**STUDY TEXT:**
[Start of Attachment]
A lot of people consider search engine optimisation a black art, something completely unintelligible to us mere mortals. That’s not true. Whilst some of the more advanced techniques really are magic, 90% of SEO boils down into one simple statement:
If you make your website better for a human reader, then it will be better for a computer too.
So what does this look like in practise? Well, here are five ways.
1: Content is King
If you create better content, whether that be blog posts or better static pages, there is more information for a search engine crawler to look through. With more words on the page, you’re more likely to get a match for something somebody types into a search engine. However, if you over-use keywords to the point where a human reader won’t want to read it, you will be penalised by all the major search engines. The search engines want you to have lots of well-written content!
2: Make your website easy to navigate
Make sure every page on site is easy to get to. If it’s impossible for a human reader to get to a page, a search engine cannot find it either. And with better navigation and more descriptive links, you will find both users and search engines having a much easier time. If you really want to make sure that a search engine can find everything on your site, create a sitemap, which is a computer-readable menu designed specifically for search engines. If you’re using the WordPress blogging engine, installing the Google Sitemap Generator plugin will do this for you.
[End of Attachment]
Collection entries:
[Start of Attachment]
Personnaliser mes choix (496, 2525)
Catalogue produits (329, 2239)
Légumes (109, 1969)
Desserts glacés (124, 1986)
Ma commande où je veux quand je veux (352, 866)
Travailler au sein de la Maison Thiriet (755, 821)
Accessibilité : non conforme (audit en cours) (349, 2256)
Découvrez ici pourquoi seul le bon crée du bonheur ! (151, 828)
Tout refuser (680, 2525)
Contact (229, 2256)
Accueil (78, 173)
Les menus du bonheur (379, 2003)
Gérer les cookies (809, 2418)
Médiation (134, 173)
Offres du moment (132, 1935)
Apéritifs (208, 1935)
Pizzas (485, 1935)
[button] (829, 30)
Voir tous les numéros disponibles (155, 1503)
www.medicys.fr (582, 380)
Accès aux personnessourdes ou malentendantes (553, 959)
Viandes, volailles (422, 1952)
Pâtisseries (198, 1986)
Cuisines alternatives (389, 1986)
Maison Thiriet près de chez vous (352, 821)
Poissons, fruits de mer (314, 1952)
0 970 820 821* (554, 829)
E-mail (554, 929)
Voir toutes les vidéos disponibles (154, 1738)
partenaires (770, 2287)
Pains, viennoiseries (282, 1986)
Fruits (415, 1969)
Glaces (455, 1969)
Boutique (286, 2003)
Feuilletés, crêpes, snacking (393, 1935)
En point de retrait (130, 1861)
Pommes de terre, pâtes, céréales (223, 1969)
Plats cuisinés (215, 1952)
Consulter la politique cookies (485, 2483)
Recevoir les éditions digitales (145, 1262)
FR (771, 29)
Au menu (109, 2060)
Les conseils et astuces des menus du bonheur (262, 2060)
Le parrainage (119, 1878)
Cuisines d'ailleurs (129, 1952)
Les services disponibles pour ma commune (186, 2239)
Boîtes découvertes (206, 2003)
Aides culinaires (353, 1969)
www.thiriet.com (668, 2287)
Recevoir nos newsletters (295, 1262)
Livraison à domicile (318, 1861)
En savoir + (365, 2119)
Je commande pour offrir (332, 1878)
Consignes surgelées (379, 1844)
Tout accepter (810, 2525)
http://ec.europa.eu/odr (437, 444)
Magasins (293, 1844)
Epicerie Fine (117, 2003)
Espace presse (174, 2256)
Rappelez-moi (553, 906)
[End of Attachment]
**TASKS TO PERFORM:**
1 - Quote every sentence in the SEO article that contains the phrase "human reader".
2 - Please set down the stretch of the SEO article from "A lot of people" through "a computer too.".
3 - How does the SEO article describe a sitemap?
The records have no connection to the SEO article.

**RESULTS OF THE EXERCISE:**
1 -
If you make your website better for a human reader, then it will be better for a computer too.
However, if you over-use keywords to the point where a human reader won’t want to read it, you will be penalised by all the major search engines.
If it’s impossible for a human reader to get to a page, a search engine cannot find it either.

2 -
A lot of people consider search engine optimisation a black art, something completely unintelligible to us mere mortals. That’s not true. Whilst some of the more advanced techniques really are magic, 90% of SEO boils down into one simple statement:
If you make your website better for a human reader, then it will be better for a computer too.

3 - It is a computer-readable menu designed specifically for search engines.